You might be forgiven for believing that the order of the variables somehow matter when applying this rule, but of course it doesn’t since all we’re doing is slicing up the probability space into smaller independent patches. So in a more compact format we can express this general rule like this

$p\left(\bigcap_{k=1}^{n} x_k\right)=\prod_{k=1}^{n}p\left(x_k \bigg| \bigcap_{j=1}^{k-1}x_j\right)$

where we have used $n$ general variables representing our probability landscape. Now to the reason why i brought this up.

The chain rule of probability has nothing to do with the chain rule of calculus.

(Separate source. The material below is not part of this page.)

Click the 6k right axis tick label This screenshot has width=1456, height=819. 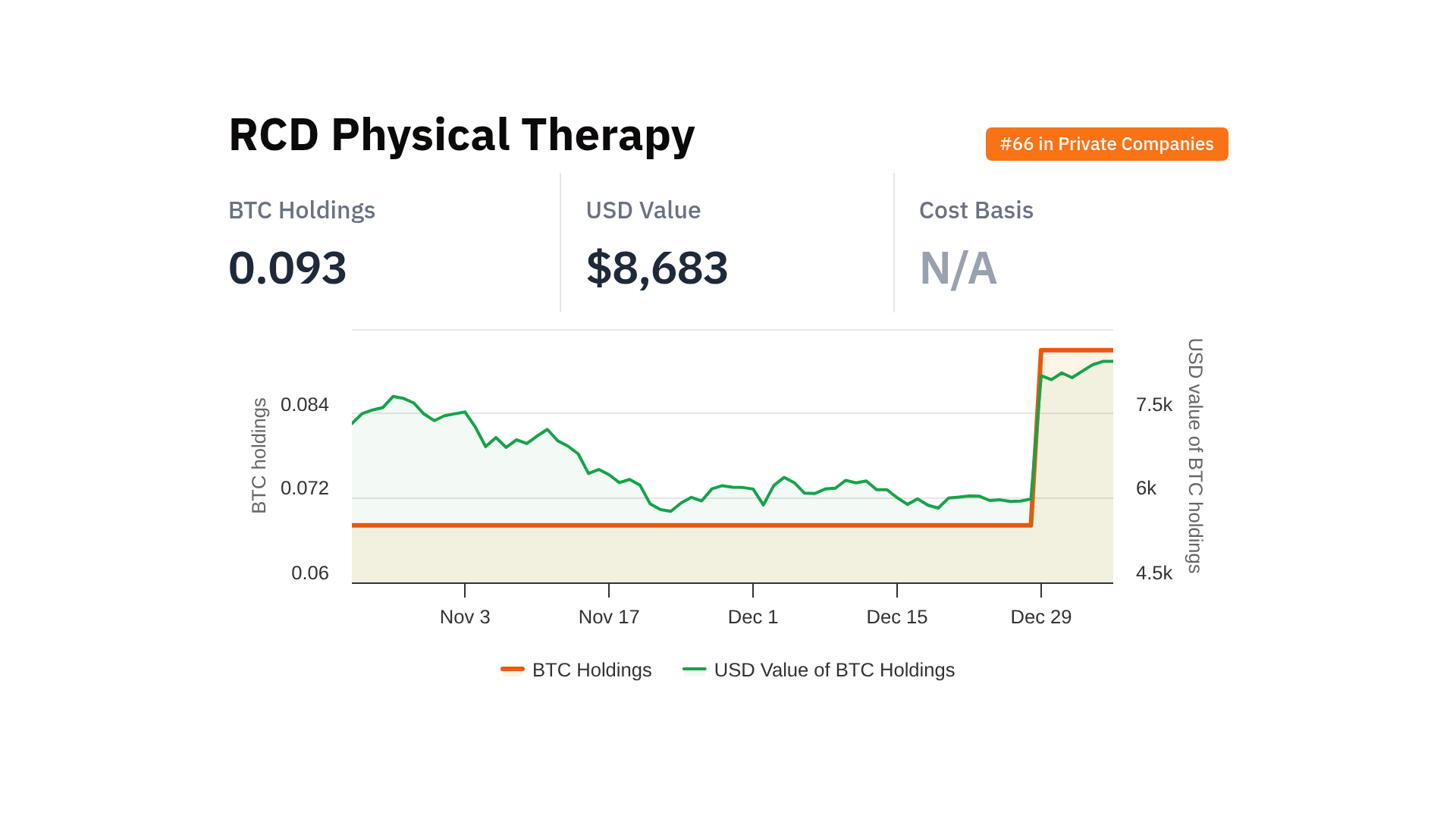click(1146, 488)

So remember to always think of the context if you hear someone name dropping the “chain rule”, since without context it’s quite ambiguous.

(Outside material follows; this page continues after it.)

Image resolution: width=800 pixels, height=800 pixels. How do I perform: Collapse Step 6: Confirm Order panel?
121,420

Building your own backpropagation engine for deep neural networks

In this section I’ll take you through a simple multi-layered perceptron and a derivation of the backpropagation algorithm. There are many ways to derive this but I’ll start from the error minimization approach which basically describes the fit of a neural network $f(\pmb x, \pmb\theta)$ by the deviance from a known target $y$ . The architecture we will solve for is shown in the image below where we have two hidden layers. We stick to this for simplicity. We’ll also only use one output instead of multiple but it’s readily generalizable.

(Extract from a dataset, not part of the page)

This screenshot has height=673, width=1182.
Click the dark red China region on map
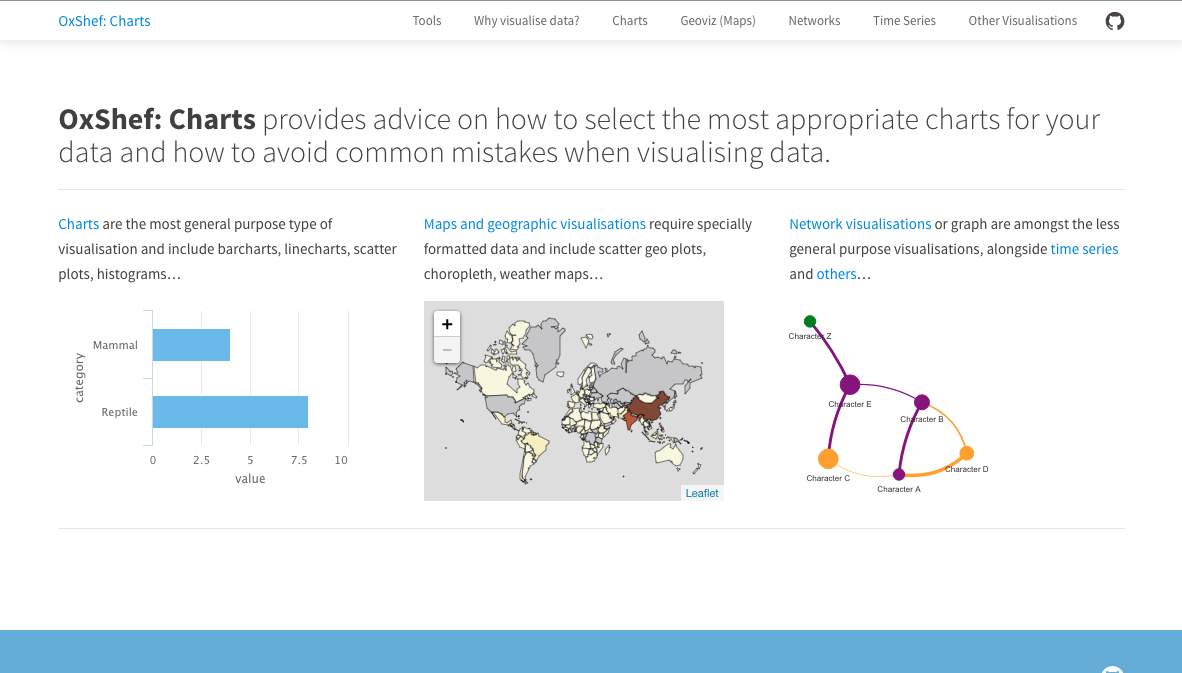coord(645,407)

Illustration of a simple neural network with two layers.

Instead of representing our network graphically we’ll do a more formal representation here where the functional form will be stated mathematically. Basically the functional form will be

$f(\pmb x_t, \pmb \theta)=\sum_{k=1}^K\tilde\theta_k \left(\varphi\left(\sum_{j=1}^J\hat\theta_{j,k}\varphi\left(\sum_{i=1}^I\theta_{i,j}x_{t,i}\right)\right)\right)$

where the bold face symbols denotes vectors. The $\varphi(s)=\frac{1}{1+\exp(-a s)}$ function is the sigmoid activation function with a hyperparameter $a$ which we will not tune or care about in this introduction. A small note here, disregarding the $a$ parameter here is really silly since it will fundamentally change the learning of this network. The only reason I allow myself to do it is because it’s beyond the scope to cover it at this point.

In order to train a neural network we need to update the parameters according to how much they affect the error we see. This error can be defined like this for a regression like problem for a data point $(\pmb x_t, y_t)$ .

$E(\pmb x_t,\pmb\theta, y_t)=\frac{1}{2}\left(f(\pmb x_t, \pmb\theta)-y_t\right)^2$

If we look at the second last layer then we simply update the parameters according to the following rule

$\hat\theta_{j,k}^{new} = \hat\theta_{j,k}^{old} - \eta\frac{\partial E(\pmb x_t, \pmb\theta, y_t)}{\partial \hat\theta_{j,k}} \forall j,k$

for each new data point. This is called Stochastic Gradient Descent (SGD). You can read a lot about that in many places so I won’t dive into it here. Suffice it to say that this process can be repeated for each parameter in each layer. So the infamous backpropagation algorithm is just an application of updating your parameters by the partial derivative of the error with respect to that very parameter. Do the partial derivatives for yourself now and see how easy you can derive it. A small trick you can use is to realize that $\varphi '(s)=\varphi(s)(1-\varphi(s))$ where I’ve used the prime notation for a derivative. There’s a nice tutorial on how to do this numerically here.

Take home messages

The total derivative and the partial derivative are related but at times fundamentally different.
All constraints and variable substitutions have to be done before calculating the partial derivative.
The partial derivative ignores implicit dependencies.
The total derivative takes all dependencies into account.
Many magic recipes, like the backpropagation algorithm, usually comes from quite simple ideas and doing it for yourself is really instructional and useful.